→ **Written task 1**
Please transcribe the rows starting at the line that contains "You are a GUI" and ending at the line that contains "(x=542, y=95)", including both of those lines. Leave out the pictures.

→ **Page extract**
# # # # #

This prospectus may be supplemented from time to time by one or more prospectus supplements. Any such prospectus supplements may include additional or different information, such as additional or different risk factors or other special considerations applicable to us or our business, financial condition or results of operations. If there is any inconsistency between the information in this prospectus and any prospectus supplement, you should rely on the information contained in the prospectus supplement.
You should rely only on the information contained and incorporated by reference into this prospectus or in any prospectus supplement. We have not authorized anyone to provide you with information that is different. You must not rely on any unauthorized information or representation. You should not assume that the information contained in this prospectus or any prospectus supplement is accurate as of any date other than the date on the front cover of the prospectus or prospectus supplement, or that the information contained in any document incorporated by reference into this prospectus or any prospectus supplement is accurate as of any date other than the date of the document incorporated by reference, regardless of the time of delivery of this prospectus or any prospectus supplement or any sale of a security. Our business, financial condition and results of operations may have changed since those dates.

# # # # #

→ **Excerpted records**
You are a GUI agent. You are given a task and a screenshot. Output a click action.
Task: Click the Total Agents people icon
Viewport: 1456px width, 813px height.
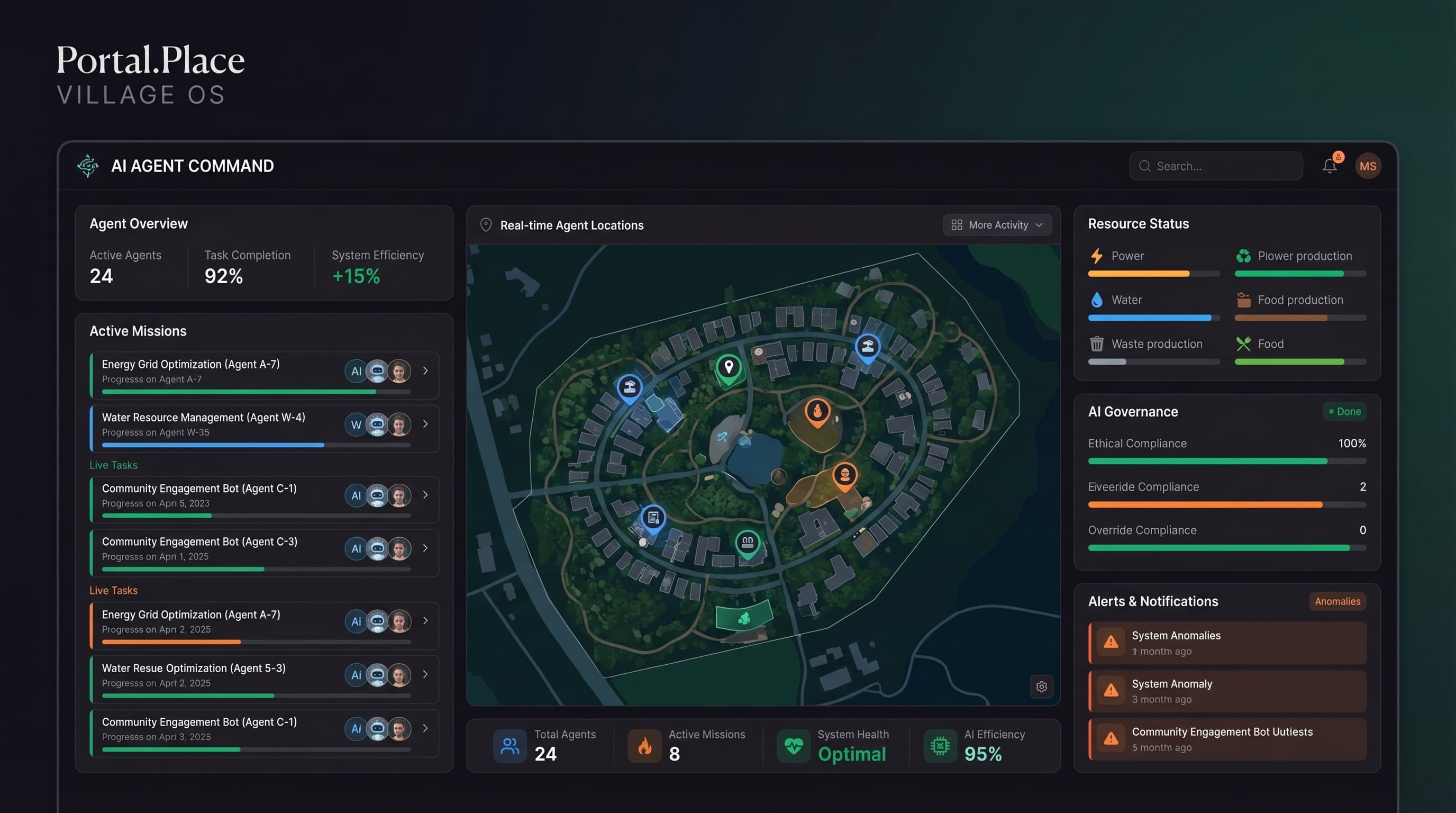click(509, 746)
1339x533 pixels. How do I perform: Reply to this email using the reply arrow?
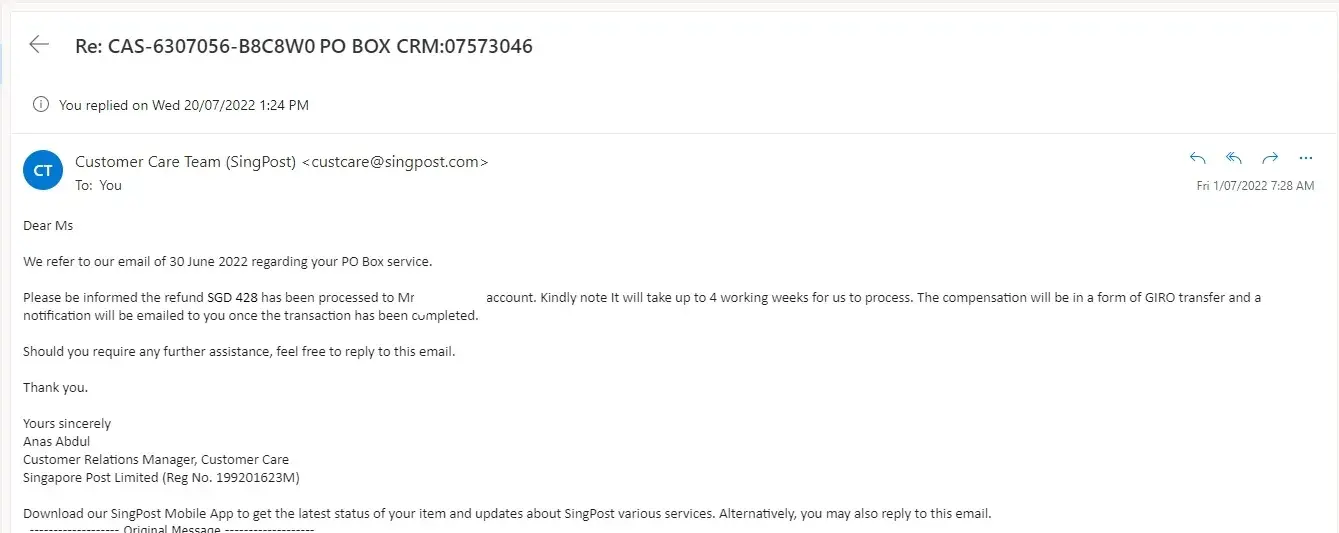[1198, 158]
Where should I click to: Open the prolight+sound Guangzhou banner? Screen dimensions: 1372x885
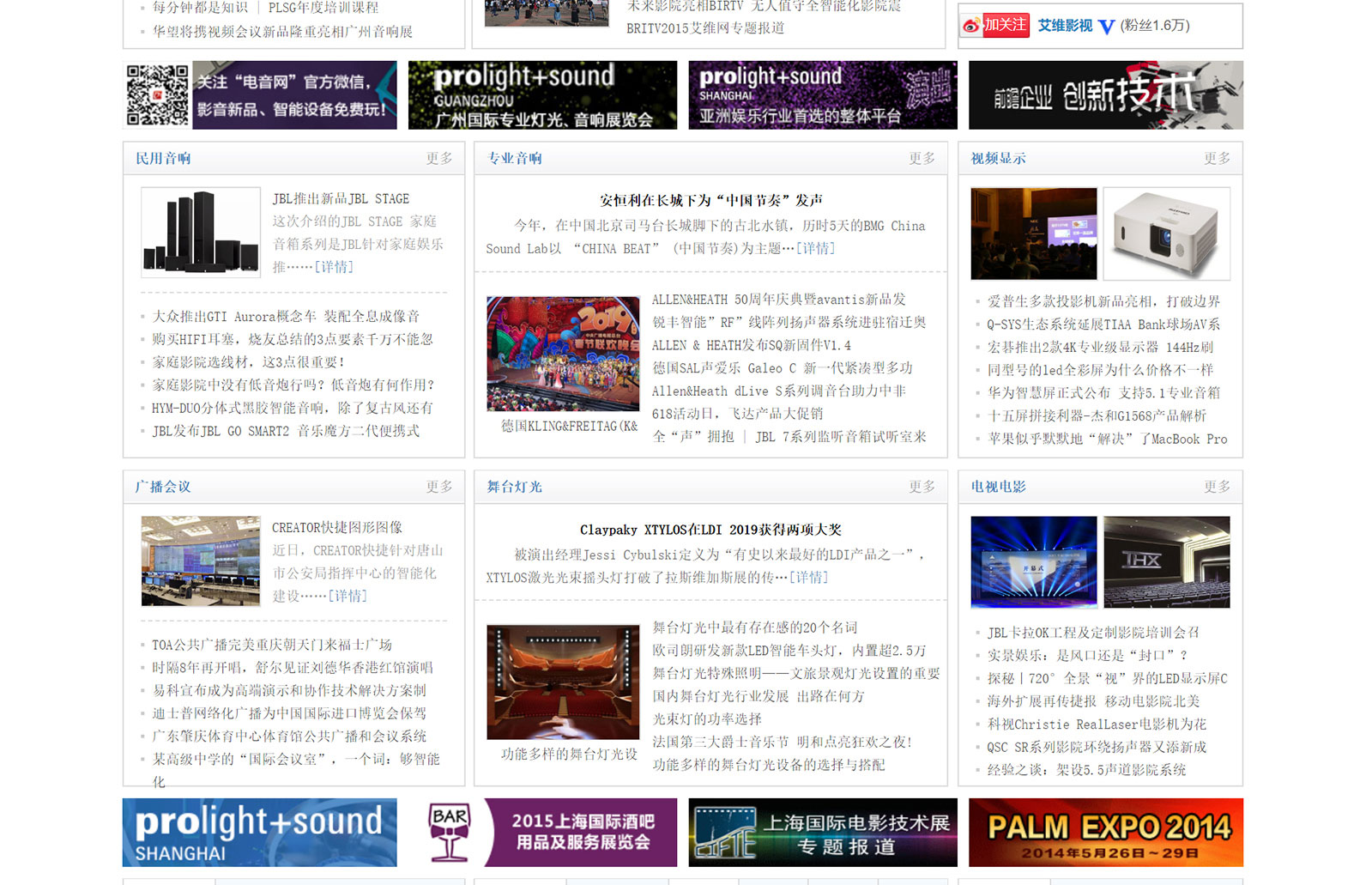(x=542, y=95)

# # # # #

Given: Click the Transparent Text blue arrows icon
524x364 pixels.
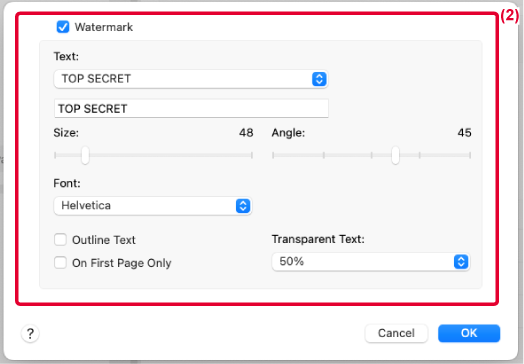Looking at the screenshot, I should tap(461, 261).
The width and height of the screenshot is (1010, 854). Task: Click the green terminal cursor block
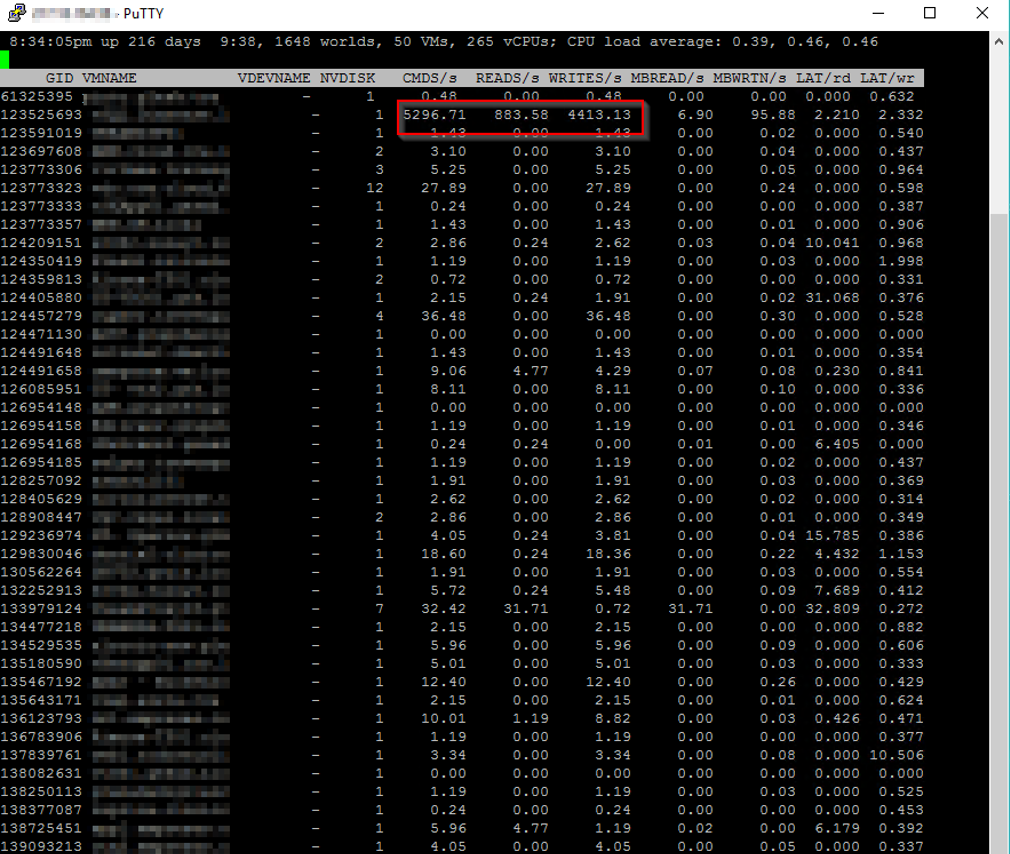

# # # # #

→ **Written task 2**
Restate the prospectus passage word for word, starting at "This prospectus may" and ending at "the prospectus supplement.".

→ **Written answer 1**
You are a GUI agent. You are given a task and a screenshot. Output a click action.
Task: Click the Total Agents people icon
Viewport: 1456px width, 813px height.
click(509, 746)
1339x533 pixels. How do I perform: Reply to this email using the reply arrow?
[1198, 158]
Where should I click to: Open the prolight+sound Guangzhou banner? Screen dimensions: 1372x885
(x=542, y=95)

→ **Written answer 2**
This prospectus may be supplemented from time to time by one or more prospectus supplements. Any such prospectus supplements may include additional or different information, such as additional or different risk factors or other special considerations applicable to us or our business, financial condition or results of operations. If there is any inconsistency between the information in this prospectus and any prospectus supplement, you should rely on the information contained in the prospectus supplement.